17.2 Objective Analysis and Numerical Simulations of Elevated Heavy-Rain-Producing Mesoscale Convective Systems

Friday, 9 August 2013: 1:45 PM
Multnomah (DoubleTree by Hilton Portland)
John M. Peters, NPS, Pacific Grove, CA; and R. S. Schumacher

This research employs objective analysis techniques to refine the Training-Line/Adjoining Stratiform (TL/AS) mesoscale convective system (MCS) archetype into two sub-categories. Fifty heavy-rain producing TL/AS events were subjectively identified through visual analysis of composite radar reflectivity. Rotated principal component analysis was performed on atmospheric fields associated with these events. Cluster analysis within the subspace defined by the leading two principal components (PCs) revealed a distinct bimodal distribution of events. These two subtypes were termed synoptic-type and warm season-type events. Composite atmospheric fields for each sub-category, along with numerical simulations of individual cases were then analyzed.

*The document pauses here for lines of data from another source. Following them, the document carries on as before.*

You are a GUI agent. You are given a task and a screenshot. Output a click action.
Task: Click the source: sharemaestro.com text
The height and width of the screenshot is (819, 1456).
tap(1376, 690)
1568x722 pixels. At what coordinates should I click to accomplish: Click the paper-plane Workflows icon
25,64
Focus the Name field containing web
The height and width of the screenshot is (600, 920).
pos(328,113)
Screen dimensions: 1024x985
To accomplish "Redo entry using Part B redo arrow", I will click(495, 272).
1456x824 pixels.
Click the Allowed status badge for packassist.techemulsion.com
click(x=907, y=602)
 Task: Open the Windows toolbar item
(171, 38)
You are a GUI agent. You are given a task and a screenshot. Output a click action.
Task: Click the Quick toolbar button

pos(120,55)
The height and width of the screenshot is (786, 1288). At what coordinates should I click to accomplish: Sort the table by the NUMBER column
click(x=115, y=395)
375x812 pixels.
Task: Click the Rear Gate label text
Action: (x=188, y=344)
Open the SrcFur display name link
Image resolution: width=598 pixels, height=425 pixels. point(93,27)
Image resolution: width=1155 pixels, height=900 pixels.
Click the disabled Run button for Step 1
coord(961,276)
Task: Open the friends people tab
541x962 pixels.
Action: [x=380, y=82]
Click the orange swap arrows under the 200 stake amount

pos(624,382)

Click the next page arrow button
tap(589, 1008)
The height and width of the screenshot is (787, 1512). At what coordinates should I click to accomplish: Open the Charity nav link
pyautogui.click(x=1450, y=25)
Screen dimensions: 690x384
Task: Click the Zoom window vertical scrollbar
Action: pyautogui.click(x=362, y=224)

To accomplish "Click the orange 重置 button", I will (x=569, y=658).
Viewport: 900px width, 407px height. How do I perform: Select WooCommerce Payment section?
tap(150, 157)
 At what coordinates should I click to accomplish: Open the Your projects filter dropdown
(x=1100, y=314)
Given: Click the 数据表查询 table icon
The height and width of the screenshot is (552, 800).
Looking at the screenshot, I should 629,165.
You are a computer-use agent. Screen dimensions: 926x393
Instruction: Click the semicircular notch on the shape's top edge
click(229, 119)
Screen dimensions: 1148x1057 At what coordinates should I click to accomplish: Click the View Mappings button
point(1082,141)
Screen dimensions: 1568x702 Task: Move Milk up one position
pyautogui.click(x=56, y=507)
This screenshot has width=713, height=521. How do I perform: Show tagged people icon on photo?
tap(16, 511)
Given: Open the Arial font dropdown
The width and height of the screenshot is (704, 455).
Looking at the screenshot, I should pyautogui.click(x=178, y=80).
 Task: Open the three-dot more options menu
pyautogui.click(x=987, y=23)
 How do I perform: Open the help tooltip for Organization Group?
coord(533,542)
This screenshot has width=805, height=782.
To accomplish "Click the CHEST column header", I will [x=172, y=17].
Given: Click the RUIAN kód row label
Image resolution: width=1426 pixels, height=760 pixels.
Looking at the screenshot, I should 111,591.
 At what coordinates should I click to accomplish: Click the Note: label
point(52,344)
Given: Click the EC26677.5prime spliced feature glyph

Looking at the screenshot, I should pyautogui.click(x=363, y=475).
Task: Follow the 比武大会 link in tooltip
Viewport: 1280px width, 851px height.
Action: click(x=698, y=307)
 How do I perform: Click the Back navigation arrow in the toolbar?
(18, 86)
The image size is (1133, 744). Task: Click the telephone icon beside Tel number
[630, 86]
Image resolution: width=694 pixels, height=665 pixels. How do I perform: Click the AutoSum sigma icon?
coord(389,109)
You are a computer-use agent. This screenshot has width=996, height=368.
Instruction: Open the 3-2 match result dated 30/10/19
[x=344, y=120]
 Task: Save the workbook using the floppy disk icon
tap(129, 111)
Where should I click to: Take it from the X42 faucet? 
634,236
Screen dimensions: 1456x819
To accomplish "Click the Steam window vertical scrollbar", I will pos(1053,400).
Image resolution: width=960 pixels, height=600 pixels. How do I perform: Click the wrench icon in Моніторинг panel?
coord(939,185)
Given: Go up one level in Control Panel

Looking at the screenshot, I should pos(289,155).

Synoptic type events typically occur in the spring and fall months upstream of a progressive upper level trough. Training of convection and heavy rainfall occurs to the north of a warm front and associated southerly low-level jet, within a region of maximized low-level convergence and isentropic up-glide. Training behavior results from a balance of low-level rain-cooled convective outflow and opposing inflow from the low level jet, which continuously supplies elevated conditionally unstable air to the MCS.

Warm season type events occur predominantly during the summer months in association with the right entrance region of an anticyclonically curved jet stream/streak. Training of convection again occurs north of a quasi-stationary west-east oriented boundary and associated southerly low-level jet. Gravity waves generated by latent heating from initial convective development become near-stationary upstream of the MCS, vertically agitating an elevated conditionally unstable layer supplied by the low-level jet and generating moist-absolutely-unstable (MAUL) layers. Convection erupts from MAUL layers on the upstream side of the MCS where a convectively induced horizontal perturbation pressure gradient field modifies the environmental wind field favorably for low-level convergence and continuous convective regeneration.

These results illustrate that while the two types of convective systems identified here are commonly grouped into the same MCS archetype, their associated synoptic scale environments and governing dynamics exhibit noteworthy differences, highlighting the utility of principle component analysis in refining pre-existing subjective MCS archetypes.